Мука мешала Маланке, как покойник в хате. Она не знала, куда ее деть.
Богатеи притаились. Их точно и вовсе не было в селе.
– Что-то наших верховодов не слыхать, испугались, сидят по хатам, – смеялись люди.
Но там, где их было много, они не молчали.
Панас Кандзюба, вернувшись от сестры из Песков, рассказывал:
– Прихожу в село, будни, а люди – в церковь. Остановили и спрашивают – кто и почему, зачем пришел, к кому. Осматривают, будто я вор. Ну, хорошо. Зять тоже в церкви. Глянул на сестру, а она едва на ногах стоит, а глаза красные и мутные. Ах, боже… «Что с тобой, говорю, больна?» А она в плач. «Не больна, говорит, боюсь. От бессонницы извелась. Пятую ночь не спим, не гасим огня, опасаемся, как бы не задремать. Ждем поджигателей».– «Кого ждете?» – «Голытьбу. Передавали – ждите нас, будем жечь. Чтоб не было ни бедных, ни богатых, одни средние». Страх берет людей. Днем еще ничего, видно – кто идет, кто едет, а приходит ночь – бережемся. Вчера вышел мой па улицу, уже солнце садилось, и скачет кто-то верхом. Мой на колокольню, ударил в набат, У меня сердце так и упало. Это ж поджигатели. Сбежались люди, стащили верховых с лошадей, связали, повели в сборню. «Жечь хотите нас? Бей их!» Те кричат: «Мы сами гонимся, говорят, за поджигателями». Никто не верит. Да уж церковный староста спас. Если б не узнал, тут бы им и конец».
Рассказывает сестра, а сама вся трясется. Ах, боже… А тут зять пришел из церкви. Синяки под глазами,– видно, уморил-ся. Ну, хорошо. «Какой у вас праздник нынче?» – спрашиваю. «Праздника нет, а люди молебен служили, чтоб отвратил бог беду. Одна надежда на бога».

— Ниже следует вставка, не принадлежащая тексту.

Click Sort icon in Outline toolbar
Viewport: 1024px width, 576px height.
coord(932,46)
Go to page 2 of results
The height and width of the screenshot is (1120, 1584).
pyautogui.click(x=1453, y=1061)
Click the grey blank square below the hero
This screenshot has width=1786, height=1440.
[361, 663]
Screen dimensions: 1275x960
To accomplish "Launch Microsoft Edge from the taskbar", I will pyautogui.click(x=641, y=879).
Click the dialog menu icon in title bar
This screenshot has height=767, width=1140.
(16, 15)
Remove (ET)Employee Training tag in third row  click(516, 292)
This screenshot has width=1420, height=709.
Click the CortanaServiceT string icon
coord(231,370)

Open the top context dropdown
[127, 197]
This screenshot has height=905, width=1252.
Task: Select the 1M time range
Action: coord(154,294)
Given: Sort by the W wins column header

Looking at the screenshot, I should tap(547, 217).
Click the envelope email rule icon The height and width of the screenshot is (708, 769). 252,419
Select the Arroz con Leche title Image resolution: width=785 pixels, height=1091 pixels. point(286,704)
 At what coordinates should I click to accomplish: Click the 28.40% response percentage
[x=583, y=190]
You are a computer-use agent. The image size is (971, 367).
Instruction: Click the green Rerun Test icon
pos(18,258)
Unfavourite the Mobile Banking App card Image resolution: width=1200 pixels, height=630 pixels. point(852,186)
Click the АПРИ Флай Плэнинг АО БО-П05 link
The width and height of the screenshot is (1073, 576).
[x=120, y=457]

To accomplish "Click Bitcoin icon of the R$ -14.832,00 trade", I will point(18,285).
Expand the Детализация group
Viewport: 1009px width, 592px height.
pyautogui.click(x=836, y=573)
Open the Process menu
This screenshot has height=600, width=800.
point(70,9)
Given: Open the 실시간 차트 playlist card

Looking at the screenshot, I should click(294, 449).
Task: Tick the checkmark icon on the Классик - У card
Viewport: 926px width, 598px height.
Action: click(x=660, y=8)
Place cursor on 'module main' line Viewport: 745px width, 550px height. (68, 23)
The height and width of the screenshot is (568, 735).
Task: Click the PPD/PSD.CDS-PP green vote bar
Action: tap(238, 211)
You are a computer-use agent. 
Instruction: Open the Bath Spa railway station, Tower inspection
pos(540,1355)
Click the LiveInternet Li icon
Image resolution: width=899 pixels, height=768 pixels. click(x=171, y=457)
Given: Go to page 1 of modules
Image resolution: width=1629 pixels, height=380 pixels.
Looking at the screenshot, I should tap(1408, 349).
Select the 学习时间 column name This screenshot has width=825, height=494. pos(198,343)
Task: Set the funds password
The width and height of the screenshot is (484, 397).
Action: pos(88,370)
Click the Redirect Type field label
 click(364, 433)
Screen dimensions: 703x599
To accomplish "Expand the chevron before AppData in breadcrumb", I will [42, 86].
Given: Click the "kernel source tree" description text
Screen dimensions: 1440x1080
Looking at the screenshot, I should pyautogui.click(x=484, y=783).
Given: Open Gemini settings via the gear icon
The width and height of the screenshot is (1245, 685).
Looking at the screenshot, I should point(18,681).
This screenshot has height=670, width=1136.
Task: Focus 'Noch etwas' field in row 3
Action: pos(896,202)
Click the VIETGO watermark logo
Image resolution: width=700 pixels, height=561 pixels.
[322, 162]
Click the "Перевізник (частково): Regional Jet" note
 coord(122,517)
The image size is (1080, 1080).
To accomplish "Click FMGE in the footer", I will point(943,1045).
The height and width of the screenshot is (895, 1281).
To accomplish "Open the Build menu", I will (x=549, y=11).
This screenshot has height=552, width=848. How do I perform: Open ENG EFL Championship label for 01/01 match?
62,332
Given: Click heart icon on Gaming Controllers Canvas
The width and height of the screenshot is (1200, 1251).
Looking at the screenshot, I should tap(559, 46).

Сидим, разговариваем о том, о сем, а зять нет-нет и клюнет носом – дремлет. Сестра тоже едва продерет глаза, чтобы слово вымолвить. Ну, хорошо! Уже смерклось,– какой теперь день! – поужинали, свет горит. Пора бы и спать – не спят. Вышел я из хаты – по селу огни, никто не ложится… Ах, боже… Так как-то не по себе стало мне, страшно. А наши сидят. Заскребется под лавкой мышь, а они уже навострили уши. Поздно, уже все сроки прошли ложиться, не спят. Слышим, петухи поют, а в окно видно, как среди ночи всюду мигает свет по селу. Когда вдруг что-то – бах! Стрельнул кто-то из ружья. Так по селу и покатилось. Ну, хорошо. Сестра застыла на месте, только руками схватилась за грудь, а зять вскочил – и в сени. Схватил железные вилы – и дальше. А я за ним. Бегу и вижу, из хат выскакивает народ, кто с чем. Ах, боже… Куда бежать? Где? Кто стрелял? Выбежали за село, какие-то люди стоят. Не спрашивая, бросились бить. Били смертным боем, куда попало, пока не отогнали. До самого рассвета никто уже не спал, а утром пошли смотреть. Восемь лежало готовых, один был еще теплый, стонал…
Назначено было сойтись на площади к сборне. Гуща пришел раньше. Он беспокойно бродил под крыльцом и все посматривал. Прокоп уже был здесь.
– Не сходятся что-то,– тревожился Марко.
– Еще рано, придут.
Однако и Прокоп волновался. Нелегко было утихомирить народ. Вокруг были погромы, пожары, пронесшиеся по деревням огненным ветром, всё захватившие своим вихрем. Люди не хотели отличаться от других, от соседей, и немало требовалось труда, чтобы остановить их. Но Гуща и Прокоп победили. Они доказали людям, что не надо жечь и разрушать народное добро. Не пан ставил дома. Мужичьи руки укладывали бревно к бревну, балку к балке, и все это должно было теперь служить мужикам. Сегодня должно было решиться, кто победил,– они или Хома, подбивавший все уничтожить, все жечь.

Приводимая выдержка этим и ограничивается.